BAGHERIA  - Il sindaco di Bagheria Patrizio Cinque (M5S) è stato denunciato dall’ex dipendente del Coinres, il consorzio che gestiva la raccolta dei rifiuti in 21 comuni del palermitano, Carmelo Di Salvo, per ingiuria. Nell’aula del Consiglio comunale lo sconrso novembre l’ex netturbino aveva esposto striscioni contro il sindaco: “Sindaco Cinque mi hai tolto 55 anni di dignità” e “Patrizio Cinque il sindaco del clientelismo”. Il sindaco nel corso dell’alterco ha detto rivolgendosi a Di Salvo anche “Ti strappo il cuore”.

Ma il sindaco Cinque si difende: «L’ex dipendente del Coinres mi ha aggredito in Consiglio Comunale.
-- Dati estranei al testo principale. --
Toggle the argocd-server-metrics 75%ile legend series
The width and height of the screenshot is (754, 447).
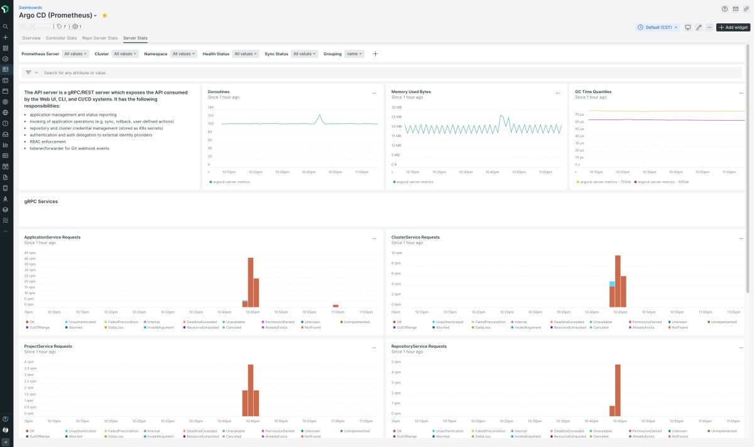603,182
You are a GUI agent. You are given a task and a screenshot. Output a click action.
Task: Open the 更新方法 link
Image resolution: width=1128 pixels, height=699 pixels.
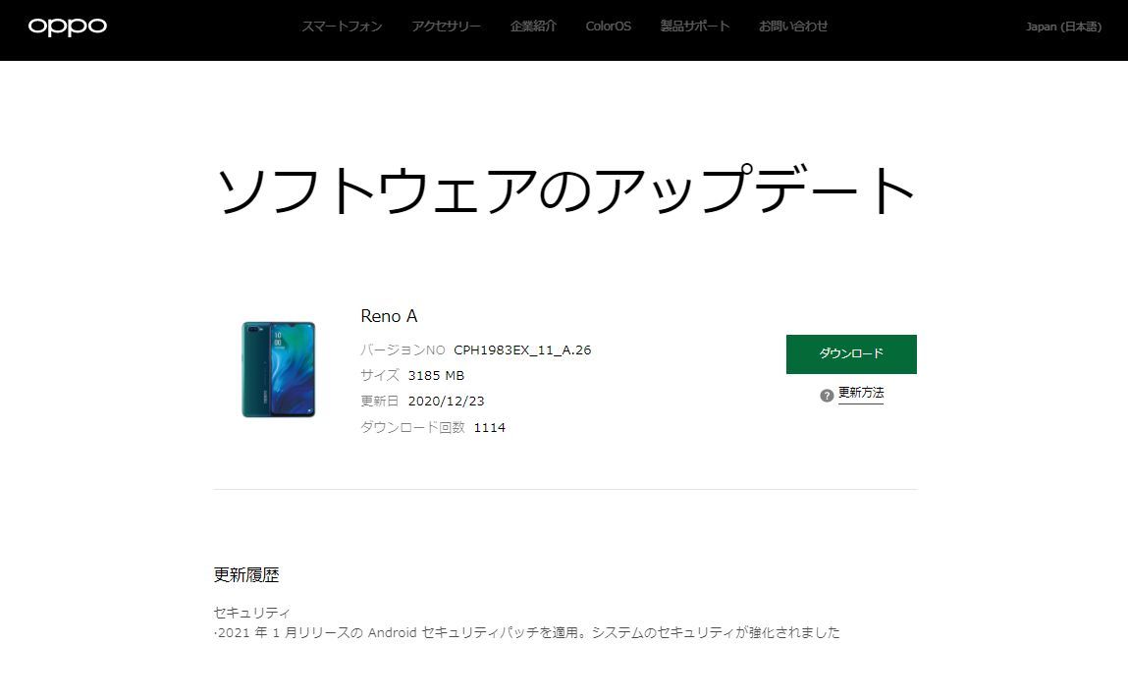860,393
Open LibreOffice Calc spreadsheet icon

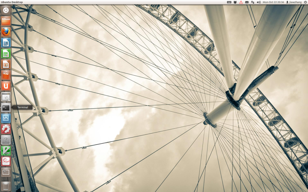(6, 53)
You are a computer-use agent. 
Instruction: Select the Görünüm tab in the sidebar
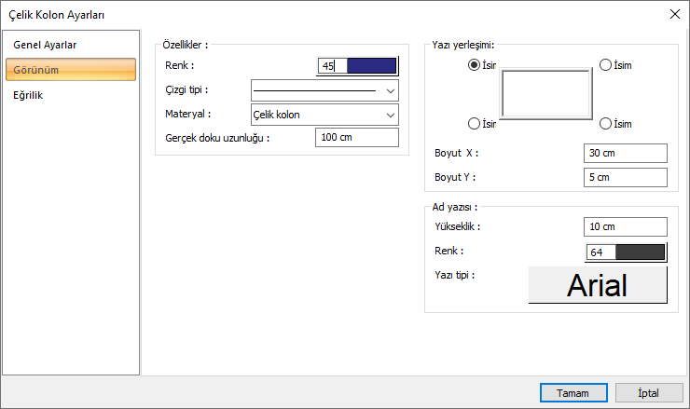(x=71, y=70)
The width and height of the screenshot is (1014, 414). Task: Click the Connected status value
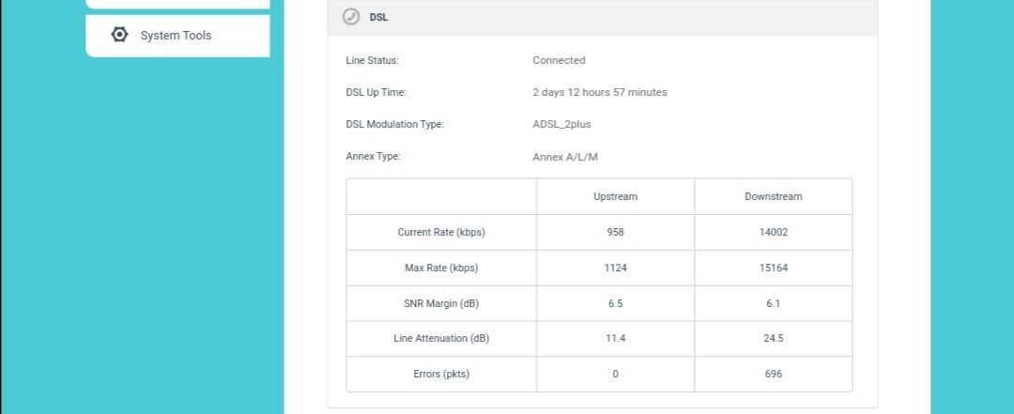coord(559,60)
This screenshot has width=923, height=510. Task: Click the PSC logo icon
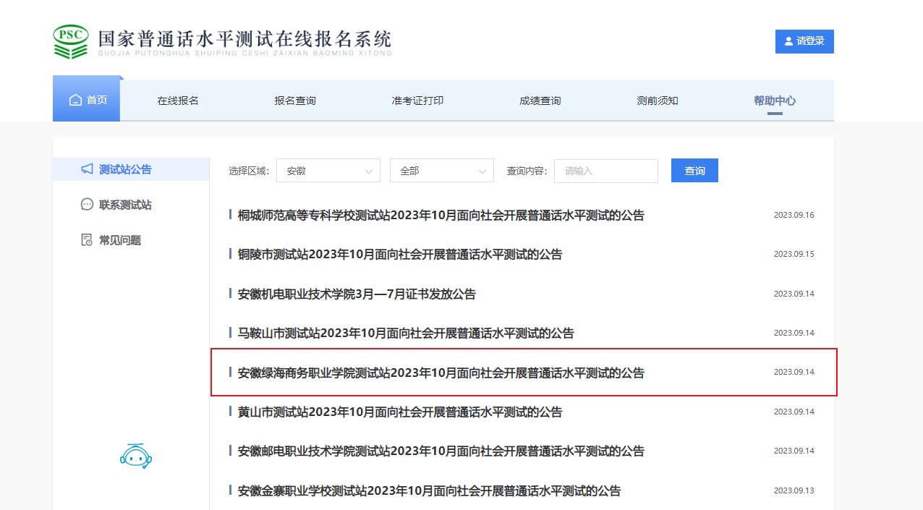71,42
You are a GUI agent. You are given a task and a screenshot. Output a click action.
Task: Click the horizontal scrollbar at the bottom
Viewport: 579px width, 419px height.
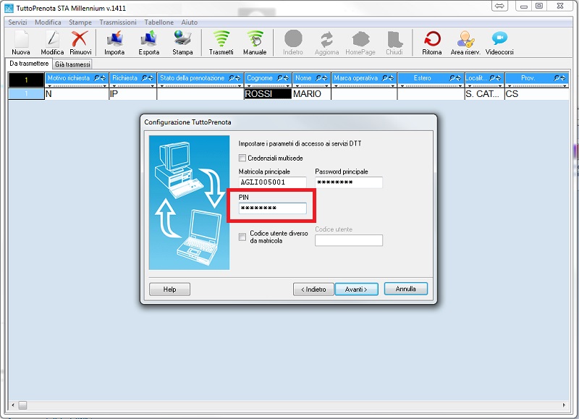290,405
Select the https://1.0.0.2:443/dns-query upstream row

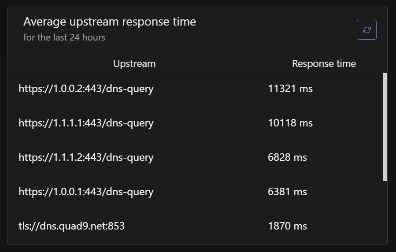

Lo ha fatto più volte. Ed è lo stesso che ha cercato di aggredire l’ex sindaco Lo Meo. Lo voleva colpire con un pugno. Ho sopportato tutto ma non che velatamente mi facesse intendere di stare attento alla mia famiglia. Ha minacciato i miei nipoti. Il soggetto in questione è noto alle forze dell’ordine».

«Più volte in consiglio comunale ha portato una bottiglia di benzina - aggiunge - Stavolta querelerò chiunque proverà a ledere la mia immagine. Ho detto quella frase ma solo perché volevo difendere la mia famiglia. Non permetterò mai nessuno di fare del male o subire minacce. Tutto questo accanimento nei confronti della mia amministrazione è almeno sospetto».